For this exercise, print only the lines from the one containing "How do I perform: Select" through the end of the material below, exactly as given.

● INFORMATION
☆ ☆ ☆ ☆ ☆ ☆ ☆
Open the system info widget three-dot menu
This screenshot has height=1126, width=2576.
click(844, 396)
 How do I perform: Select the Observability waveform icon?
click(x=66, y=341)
☆ ☆ ☆ ☆ ☆ ☆ ☆
● ANSWER SPACE
 How do I perform: Select the Observability waveform icon?
click(x=66, y=341)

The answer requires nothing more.